[Start of Excerpt]

Roadmap and Implementation Status

Overview

This document tracks the current implementation status and planned features for mail-mcp.

Current Status

🚧 Early Development Phase

The project currently provides data retrieval infrastructure and is building toward a full MCP server implementation.

Completed Features

Infrastructure

✅ Python project structure with Poetry ✅ Docker Compose configuration with Elasticsearch ✅ Configuration management with environment variables ✅ Structured logging with structlog

Data Retrieval

✅ CLI tool for downloading mbox files (retrieve-mbox) ✅ Support for any Apache mailing list ✅ Proper error handling and atomic file writes

Storage Layer

✅ Elasticsearch client wrapper (async) ✅ Index schema definition for email messages ✅ Connection management and health checks ✅ Single and bulk document indexing ✅ Search query execution

Parsing

✅ mbox file parser ✅ Email message parser ✅ Header extraction (From, To, Subject, Date, Message-ID, References) ✅ Body extraction from multipart MIME ✅ Encoding handling (UTF-8, ISO-8859-1, etc.) ✅ List information extraction

Recently Completed

Metadata Extraction ✅

✅ JIRA references extraction (MNG-1234, MRESOLVER-567, etc.) ✅ GitHub references (PR numbers, commit SHAs) ✅ Version number detection ✅ Decision indicators (votes, keywords like "decided", "consensus") ✅ Quote detection and filtering ✅ Effective body extraction (quotes removed)

[End of Excerpt]
[Start of Extracted data]

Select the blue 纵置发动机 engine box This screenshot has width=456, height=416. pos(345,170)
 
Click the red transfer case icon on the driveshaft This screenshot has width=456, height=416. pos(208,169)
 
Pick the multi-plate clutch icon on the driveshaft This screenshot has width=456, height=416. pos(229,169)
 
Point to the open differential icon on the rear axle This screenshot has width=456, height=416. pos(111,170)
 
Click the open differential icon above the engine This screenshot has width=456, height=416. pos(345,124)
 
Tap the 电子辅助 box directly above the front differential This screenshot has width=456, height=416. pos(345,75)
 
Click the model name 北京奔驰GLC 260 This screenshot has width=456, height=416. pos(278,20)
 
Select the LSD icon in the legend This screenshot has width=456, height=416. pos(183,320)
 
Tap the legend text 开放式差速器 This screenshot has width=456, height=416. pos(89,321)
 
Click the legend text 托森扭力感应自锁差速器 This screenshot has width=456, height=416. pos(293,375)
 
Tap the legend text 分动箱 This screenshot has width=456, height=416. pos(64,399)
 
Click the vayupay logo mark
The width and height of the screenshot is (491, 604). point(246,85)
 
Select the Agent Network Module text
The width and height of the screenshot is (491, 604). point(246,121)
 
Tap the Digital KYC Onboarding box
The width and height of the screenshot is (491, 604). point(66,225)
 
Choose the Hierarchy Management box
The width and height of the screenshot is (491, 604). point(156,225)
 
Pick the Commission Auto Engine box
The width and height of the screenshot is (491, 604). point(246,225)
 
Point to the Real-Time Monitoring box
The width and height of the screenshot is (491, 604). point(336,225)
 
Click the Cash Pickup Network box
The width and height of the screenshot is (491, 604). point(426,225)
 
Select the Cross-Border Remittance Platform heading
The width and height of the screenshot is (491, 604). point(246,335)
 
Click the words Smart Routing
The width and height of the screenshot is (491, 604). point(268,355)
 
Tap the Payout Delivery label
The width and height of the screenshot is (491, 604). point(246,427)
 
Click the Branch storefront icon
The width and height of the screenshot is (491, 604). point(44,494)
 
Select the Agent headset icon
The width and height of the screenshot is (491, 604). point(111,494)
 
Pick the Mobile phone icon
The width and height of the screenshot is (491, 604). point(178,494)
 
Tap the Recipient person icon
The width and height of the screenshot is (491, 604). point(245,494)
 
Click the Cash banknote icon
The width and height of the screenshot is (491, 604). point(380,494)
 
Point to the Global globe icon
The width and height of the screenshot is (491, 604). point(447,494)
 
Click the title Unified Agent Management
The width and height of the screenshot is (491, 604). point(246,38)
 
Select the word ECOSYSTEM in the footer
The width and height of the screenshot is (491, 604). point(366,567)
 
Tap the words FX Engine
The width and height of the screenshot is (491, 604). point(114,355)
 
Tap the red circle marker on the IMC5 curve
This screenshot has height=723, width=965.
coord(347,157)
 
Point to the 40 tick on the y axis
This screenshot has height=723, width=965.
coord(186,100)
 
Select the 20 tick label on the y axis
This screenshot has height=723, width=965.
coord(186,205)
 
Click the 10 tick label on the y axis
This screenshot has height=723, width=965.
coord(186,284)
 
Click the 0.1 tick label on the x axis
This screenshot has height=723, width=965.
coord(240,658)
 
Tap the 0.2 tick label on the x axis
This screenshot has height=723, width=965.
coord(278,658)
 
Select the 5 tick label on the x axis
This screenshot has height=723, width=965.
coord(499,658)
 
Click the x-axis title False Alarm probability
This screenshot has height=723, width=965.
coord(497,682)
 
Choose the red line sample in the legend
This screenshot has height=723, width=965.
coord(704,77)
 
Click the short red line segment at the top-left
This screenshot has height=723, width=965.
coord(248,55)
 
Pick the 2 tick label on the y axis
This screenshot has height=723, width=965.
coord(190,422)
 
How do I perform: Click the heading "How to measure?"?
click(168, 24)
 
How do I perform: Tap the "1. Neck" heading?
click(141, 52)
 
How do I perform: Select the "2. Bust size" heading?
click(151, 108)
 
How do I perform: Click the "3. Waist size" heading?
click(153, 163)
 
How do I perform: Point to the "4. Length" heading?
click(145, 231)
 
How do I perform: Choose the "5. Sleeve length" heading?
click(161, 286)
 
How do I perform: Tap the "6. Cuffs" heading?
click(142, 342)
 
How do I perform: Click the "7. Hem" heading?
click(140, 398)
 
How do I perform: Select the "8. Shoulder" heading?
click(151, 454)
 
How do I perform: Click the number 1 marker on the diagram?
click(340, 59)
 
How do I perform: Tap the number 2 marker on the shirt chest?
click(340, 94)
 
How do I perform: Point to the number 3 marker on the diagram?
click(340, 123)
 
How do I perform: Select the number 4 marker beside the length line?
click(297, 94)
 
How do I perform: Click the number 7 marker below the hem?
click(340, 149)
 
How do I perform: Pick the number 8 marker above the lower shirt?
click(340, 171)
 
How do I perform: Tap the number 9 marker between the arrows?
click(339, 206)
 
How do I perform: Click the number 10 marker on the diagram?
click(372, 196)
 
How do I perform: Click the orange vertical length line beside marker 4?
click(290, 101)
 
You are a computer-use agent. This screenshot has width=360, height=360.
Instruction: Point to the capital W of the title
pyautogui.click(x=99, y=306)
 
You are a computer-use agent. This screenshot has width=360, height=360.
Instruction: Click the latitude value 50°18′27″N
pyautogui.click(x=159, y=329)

[End of Extracted data]

[Exercise tasks]:
[1] Answer these questions about the mail-mcp roadmap, one answer per line, marked the same way:
(a) What tool does the project use for its Python project structure?
(b) What is the name of the CLI tool for downloading mbox files?
(c) Which two JIRA references are given as examples in the metadata extraction list?
[2] Reproduce the part of the mail-mcp roadmap starting at "Storage Layer" and ending at "extraction (quotes removed)".

[Responses by task]:
[1]
(a) Poetry
(b) retrieve-mbox
(c) MNG-1234 and MRESOLVER-567

[2]
Storage Layer

✅ Elasticsearch client wrapper (async) ✅ Index schema definition for email messages ✅ Connection management and health checks ✅ Single and bulk document indexing ✅ Search query execution

Parsing

✅ mbox file parser ✅ Email message parser ✅ Header extraction (From, To, Subject, Date, Message-ID, References) ✅ Body extraction from multipart MIME ✅ Encoding handling (UTF-8, ISO-8859-1, etc.) ✅ List information extraction

Recently Completed

Metadata Extraction ✅

✅ JIRA references extraction (MNG-1234, MRESOLVER-567, etc.) ✅ GitHub references (PR numbers, commit SHAs) ✅ Version number detection ✅ Decision indicators (votes, keywords like "decided", "consensus") ✅ Quote detection and filtering ✅ Effective body extraction (quotes removed)